Cependant, personne ne peut ignorer que la culture marocaine (et algérienne) n’est pas ce qu’on nous a appris tous (littérature d’avant l’islam dite ‘adab jahili’, poésie abbasside et andalouse, sciences religieuses, etc) qui fait d’ailleurs partie de l’ensemble de l’héritage culturel arabo-islamique et n’est pas une spécificité maghrébine. Il importe donc de ne pas perdre de vue l’existence d’œuvres de qualité écrites en arabe moderne, mais non connues pour des raisons connues. Le plus important, c’est l’existence d’une culture populaire précieuse et très riche exprimée en tamazight : l’expérience kabyle analysée par CHAKER est très significative, sans oublier les efforts de ceux qui travaillent dans le champ culturel au Maroc, aussi bien en tamazight qu’en arabe dialectal (théatre, cinéma, …). Ainsi donc, le rejet d’une composante essentielle de l’identité culturelle nationale en Afrique du Nord ne peut qu’aggraver les problèmes de cette région du monde confrontée, comme d’ailleurs tous les pays du Sud, à la problématique de développement. Sans une réflexion objective et approfondie de tous les acteurs présents sur la scène culturelle, mais surtout politique, continuerons-nous longtemps à occulter, ignorer, voire même combattre* une cause juste et légitime ?

Comme l’avance BOUKOUS : « toute tentative de hiérarchisation linguistique et culturelle – quels que soient les arguments sur lesquels elle se fonde – ne peut que rationaliser l’ethnocentrisme et la domination symbolique. Faudrait-il continuer à prendre au sérieux ceux qui agitent encore le spectre du ‘dahir berbère’, contre lequel les imazighen ont été les premiers à se soulever (la gauche marocaine, les autorités et les partis politiques algériens, etc). Cette agitation aurait peut-être pour finalité d’exorciser les démons du ‘néo-colonialisme’, de ‘l’impérialisme’, du ‘sionisme’, à moins que ce ne soient ceux du ‘berbérisme’. Ne serait-ce pas tout simplement le délire du persécuté / persécuteur ? ».    

Bibliographie :

  • BOUNFOUR A. : “L’Etat unitaire et le statut de la langue berbère : les positions de la gauche marocaine », Annuaire de l’Afrique du Nord, 1983, pp. 509-521.
  • CHAKER S. : “La voie étroite : la revendication berbère entre culture et politique”, Annuaire de l’Afrique du Nord, 1989, pp. 281-296.

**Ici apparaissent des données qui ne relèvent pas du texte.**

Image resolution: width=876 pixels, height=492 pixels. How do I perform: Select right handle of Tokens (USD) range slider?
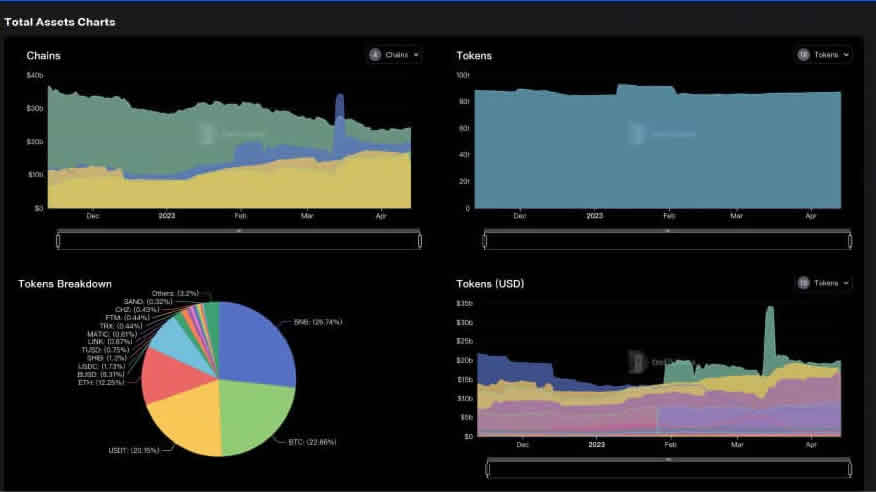click(849, 467)
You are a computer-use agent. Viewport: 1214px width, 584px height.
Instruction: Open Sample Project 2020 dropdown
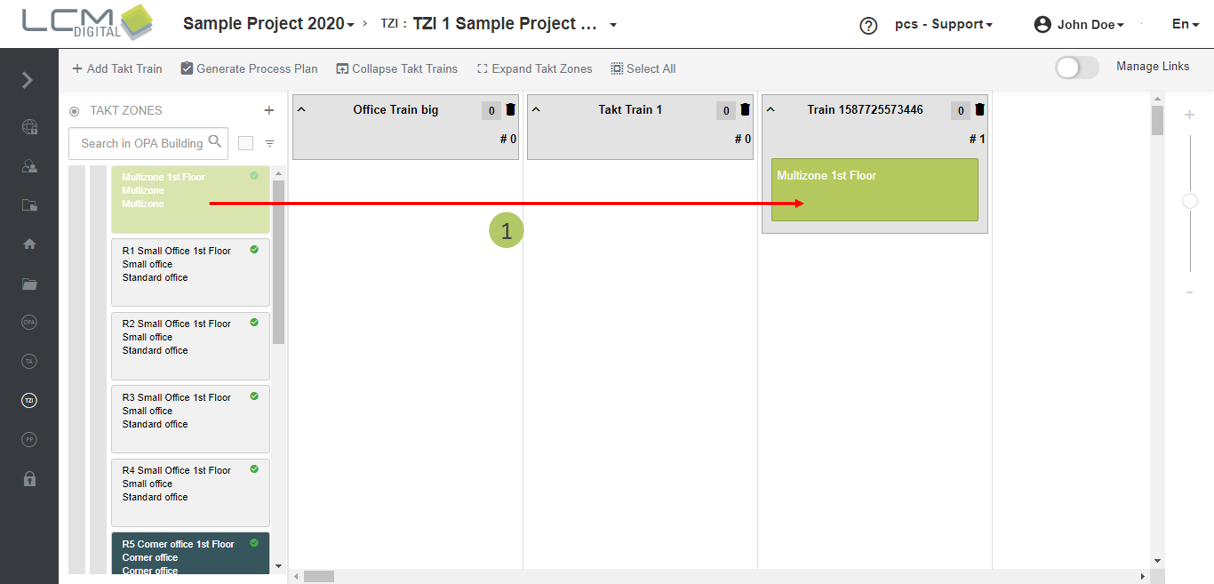pyautogui.click(x=268, y=24)
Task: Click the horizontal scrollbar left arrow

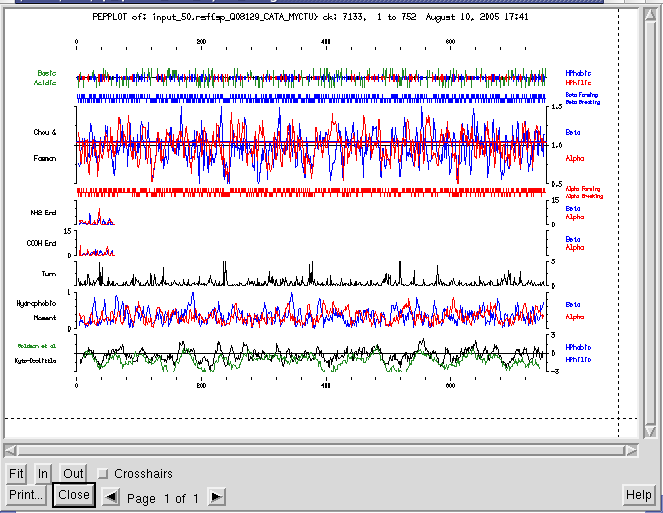Action: pyautogui.click(x=10, y=449)
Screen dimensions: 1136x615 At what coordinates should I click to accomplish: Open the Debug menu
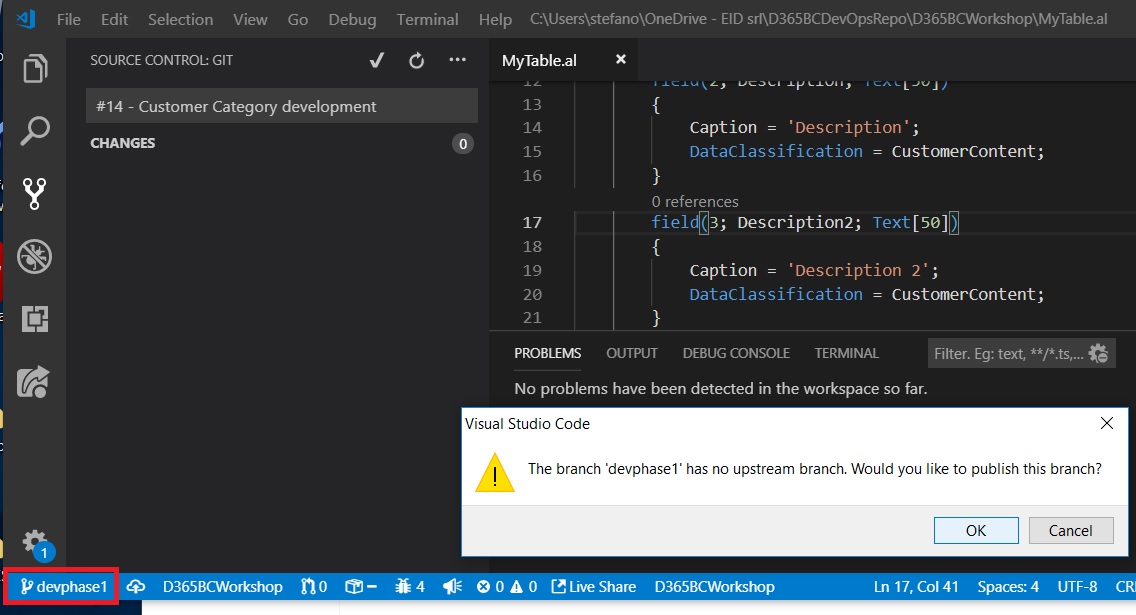[x=351, y=18]
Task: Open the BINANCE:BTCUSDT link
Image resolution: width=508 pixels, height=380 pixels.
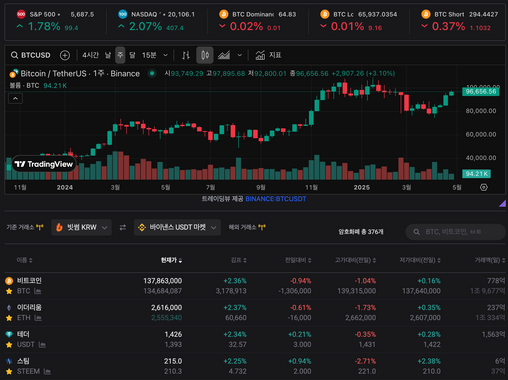Action: point(276,199)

* Nous acceptons avec la plus grande réserve cette configuration car tous les imazighen se reconnaissent dans le tamazight. Cette tendance à dénommer le parler de chacune des trois régions amazighophones du Maroc selon leur appellation géographique, s’est accentuée récemment avec la diffusion du journal télévisé dans les trois variantes du  tamazight.  Notre proposition est comme suit : le tamazight du Rif, le tamazight de l’Atlas et le tamazight du Souss.

* Il va sans dire que les positions des partis marocains dits de gauche (lire, entre autres, A. AL AZHAR : Al masala al quaoumia oua  nezaâ al maghribia oua binaa al maghrib al arabi, Casablanca, 1984) et de leurs homologues algériens (cf. CHAKER, 1989) rejoignent, malheureusement, et avec des termes marxisants, les thèses les plus rétrogrades des pouvoirs politiques issus des indépendances et n’accordent aucune importance aux enseignements de l’anthropologie culturelle et aux autres sciences humaines et au fait qu’il n’existe pas de langues / cultures supérieures et d’autres inférieures.  Pour plus de détails, voir la lecture critique de l’ouvrage précité,  faite par BOUNFOUR (1983).